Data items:
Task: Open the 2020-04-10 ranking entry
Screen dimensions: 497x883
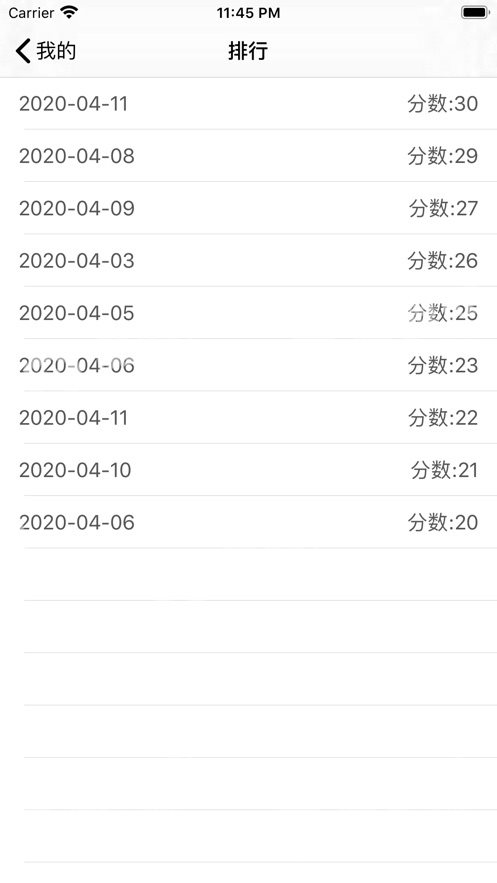Action: pyautogui.click(x=248, y=470)
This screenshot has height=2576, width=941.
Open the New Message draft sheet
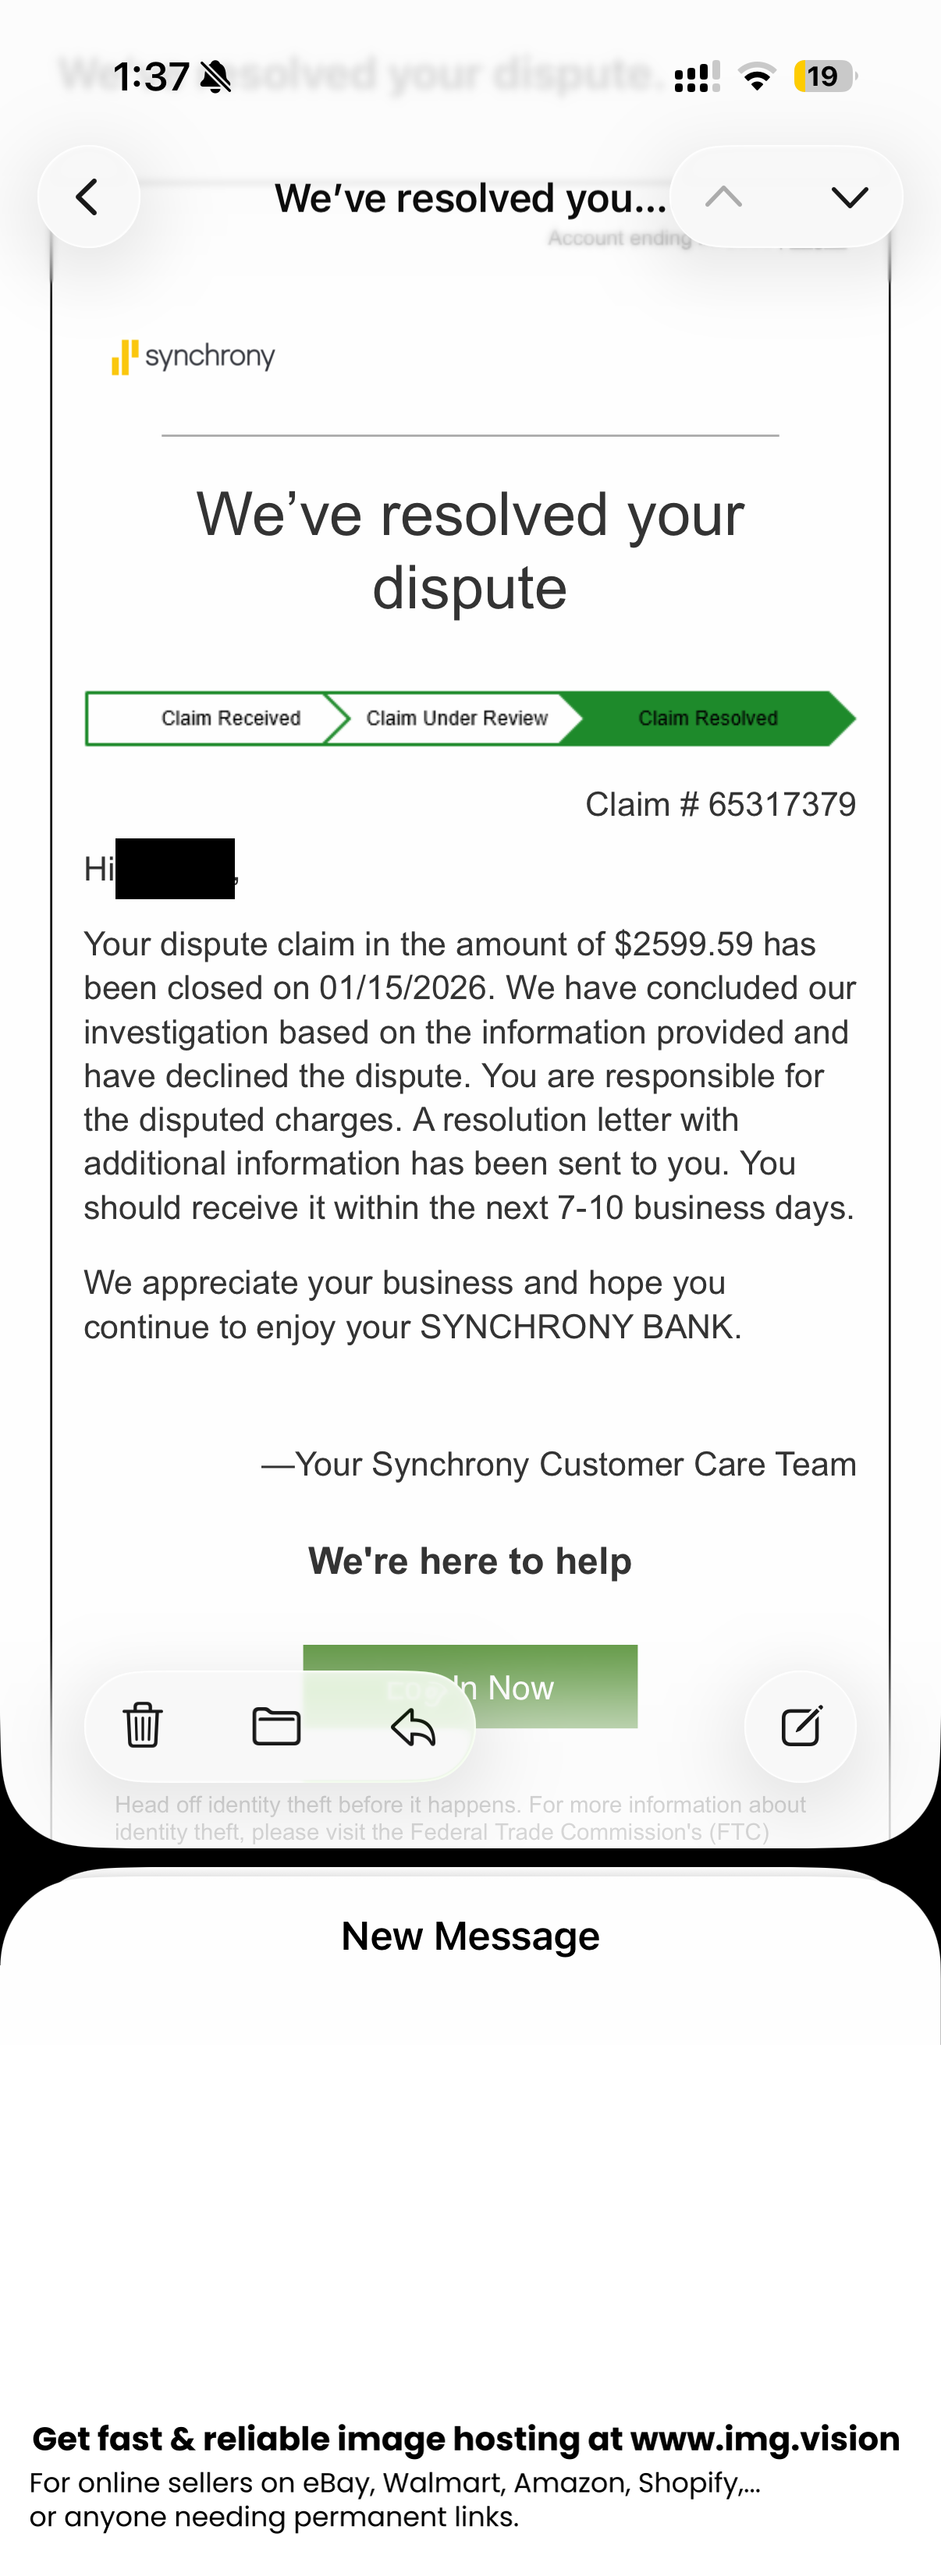pos(470,1936)
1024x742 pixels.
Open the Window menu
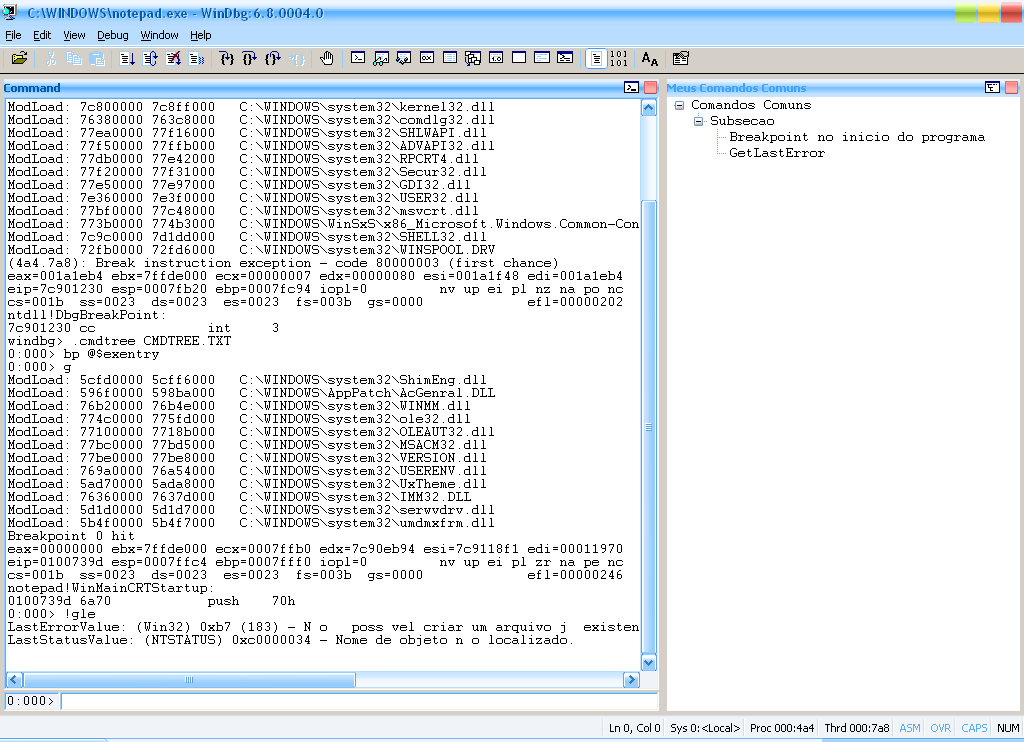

### Problem statement
Write out the material above word for word, omitting the pictures.

### Response below
Task: Open the 2020-04-10 ranking entry
Screen dimensions: 497x883
Action: pyautogui.click(x=248, y=470)
This screenshot has height=2576, width=941.
Open the New Message draft sheet
pos(470,1936)
1024x742 pixels.
Open the Window menu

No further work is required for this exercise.